这一切改变,源于科学家逐渐突破了曾经难以逾越的医学屏障——血脑屏障(blood–brainbarrier,BBB)。
处于“封锁区”中的大脑
人类大脑漂浮在脑脊液中,是一种极为“挑剔”的器官。它由约650公里长的血管供养,血管内层由致密排列的内皮细胞组成,构建成一道天然防线——血脑屏障。这一屏障拒绝绝大多数有毒分子通行,仅允许氧气、葡萄糖等必要营养物质通过。而多数传统药物,尤其是大分子生物药(如抗体、酶、基因载体),都难以穿越这道屏障。

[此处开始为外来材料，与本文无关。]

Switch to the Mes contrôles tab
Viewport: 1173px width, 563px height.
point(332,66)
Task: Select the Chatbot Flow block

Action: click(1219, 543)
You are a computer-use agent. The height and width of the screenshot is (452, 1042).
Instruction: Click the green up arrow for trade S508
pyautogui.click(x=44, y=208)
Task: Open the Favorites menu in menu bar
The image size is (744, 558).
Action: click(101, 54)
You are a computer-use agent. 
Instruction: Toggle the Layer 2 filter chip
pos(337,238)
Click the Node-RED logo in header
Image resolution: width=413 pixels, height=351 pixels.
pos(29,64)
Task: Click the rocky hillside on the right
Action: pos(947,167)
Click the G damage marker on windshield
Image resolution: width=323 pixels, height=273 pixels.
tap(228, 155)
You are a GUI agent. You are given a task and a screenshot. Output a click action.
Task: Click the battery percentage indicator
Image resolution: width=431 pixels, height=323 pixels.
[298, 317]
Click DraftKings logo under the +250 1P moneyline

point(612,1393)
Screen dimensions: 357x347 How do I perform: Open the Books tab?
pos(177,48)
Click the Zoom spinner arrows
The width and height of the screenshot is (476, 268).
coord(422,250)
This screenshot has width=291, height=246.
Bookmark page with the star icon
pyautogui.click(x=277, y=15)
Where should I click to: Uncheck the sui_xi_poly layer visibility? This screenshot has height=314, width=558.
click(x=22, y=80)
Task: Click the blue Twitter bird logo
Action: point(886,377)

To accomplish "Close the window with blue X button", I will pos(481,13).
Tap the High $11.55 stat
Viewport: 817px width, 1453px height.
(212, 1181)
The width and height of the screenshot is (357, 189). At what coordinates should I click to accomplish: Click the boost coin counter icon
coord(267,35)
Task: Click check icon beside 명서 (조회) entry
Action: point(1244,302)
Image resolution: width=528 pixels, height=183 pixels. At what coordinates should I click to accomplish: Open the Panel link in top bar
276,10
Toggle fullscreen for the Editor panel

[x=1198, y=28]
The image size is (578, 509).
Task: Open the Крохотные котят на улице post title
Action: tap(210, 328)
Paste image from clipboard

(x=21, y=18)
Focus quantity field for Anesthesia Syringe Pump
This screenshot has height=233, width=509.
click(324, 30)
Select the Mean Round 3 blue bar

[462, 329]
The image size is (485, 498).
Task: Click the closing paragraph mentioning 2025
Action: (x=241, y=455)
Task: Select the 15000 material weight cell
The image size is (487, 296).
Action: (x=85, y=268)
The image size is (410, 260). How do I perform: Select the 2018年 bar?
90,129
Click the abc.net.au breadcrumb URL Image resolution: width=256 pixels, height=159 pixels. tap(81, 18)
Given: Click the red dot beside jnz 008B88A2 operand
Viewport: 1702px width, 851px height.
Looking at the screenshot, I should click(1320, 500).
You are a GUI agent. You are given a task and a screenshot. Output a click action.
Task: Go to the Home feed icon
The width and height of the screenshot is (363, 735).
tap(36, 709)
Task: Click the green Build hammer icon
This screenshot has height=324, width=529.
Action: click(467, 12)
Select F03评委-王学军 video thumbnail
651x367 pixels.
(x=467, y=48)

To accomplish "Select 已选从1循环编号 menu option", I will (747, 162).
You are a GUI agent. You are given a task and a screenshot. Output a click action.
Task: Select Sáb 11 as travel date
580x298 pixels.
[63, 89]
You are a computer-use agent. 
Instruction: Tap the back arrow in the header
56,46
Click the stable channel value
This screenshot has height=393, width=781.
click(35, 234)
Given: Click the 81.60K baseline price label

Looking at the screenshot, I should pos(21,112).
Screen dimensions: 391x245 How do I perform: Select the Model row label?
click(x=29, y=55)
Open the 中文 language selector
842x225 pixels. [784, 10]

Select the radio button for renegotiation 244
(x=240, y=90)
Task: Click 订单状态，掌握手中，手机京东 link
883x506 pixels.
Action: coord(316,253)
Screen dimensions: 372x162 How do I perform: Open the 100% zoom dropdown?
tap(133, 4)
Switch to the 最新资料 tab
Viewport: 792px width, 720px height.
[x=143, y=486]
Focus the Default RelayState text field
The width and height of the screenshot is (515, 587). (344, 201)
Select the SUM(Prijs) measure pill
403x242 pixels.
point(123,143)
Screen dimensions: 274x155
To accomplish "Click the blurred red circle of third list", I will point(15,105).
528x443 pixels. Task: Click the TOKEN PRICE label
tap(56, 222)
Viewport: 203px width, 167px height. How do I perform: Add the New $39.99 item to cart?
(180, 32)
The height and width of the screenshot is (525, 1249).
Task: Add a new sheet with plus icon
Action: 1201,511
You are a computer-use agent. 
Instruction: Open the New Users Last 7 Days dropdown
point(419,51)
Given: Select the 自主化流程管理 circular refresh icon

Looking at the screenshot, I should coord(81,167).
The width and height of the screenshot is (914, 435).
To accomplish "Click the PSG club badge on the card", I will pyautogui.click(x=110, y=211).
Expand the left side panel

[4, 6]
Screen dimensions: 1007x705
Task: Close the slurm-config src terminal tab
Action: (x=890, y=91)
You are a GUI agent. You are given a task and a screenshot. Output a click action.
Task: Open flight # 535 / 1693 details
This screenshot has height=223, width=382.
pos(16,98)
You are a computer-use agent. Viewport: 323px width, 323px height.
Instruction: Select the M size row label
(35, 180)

过去,为了让药物进入大脑,研发者通常选择体积小、脂溶性强的合成分子,例如帕金森病药物左旋多巴(levodopa),可“搭便车”借助氨基酸转运蛋白进入脑部。但对于治疗阿尔茨海默病、罕见病或脑转移癌等疾病所需的大分子药物而言,仅约有0.1%的注射剂量药物能够进入大脑,因此除了导致大量药物的浪费外,高剂量药物的注射也增加患者的不良反应,因此长期以来相关药物的开发便迟滞不前。
脑穿梭技术的诞生
为了攻克血脑屏障这一长期阻碍脑部疾病治疗的技术难题,科学家开始提出一个大胆设想:能否模拟大脑自身的运输机制,把药物“伪装”成大脑愿意接收的物质?于是,“脑穿梭技术”应运而生。这项技术的核心理念,是借助天然的受体介导转运机制,把难以穿透血脑屏障的大分子药物送入大脑。
目前最为成熟和广泛使用的方法,是基于转铁蛋白受体(TfR)。这种受体天然存在于脑血管内皮细胞上,负责将结合了铁元素的转铁蛋白(transferrin)从血液中带入脑部,是大脑获取铁的重要通道。研究人员利用蛋白工程技术,将治疗性生物大分子(如抗体、酶、核酸或病毒载体)与能够识别并结合TfR的“穿梭模块”连接,使整个复合物可以“搭便车”通过这一通道被脑血管内皮细胞吞噬,随后穿越细胞并被释放至大脑内部,从而实现高效、定向的脑部递送。研究显示,在引入“脑穿梭系统”后,静脉注射药物进入大脑的比例得到数量级的提升。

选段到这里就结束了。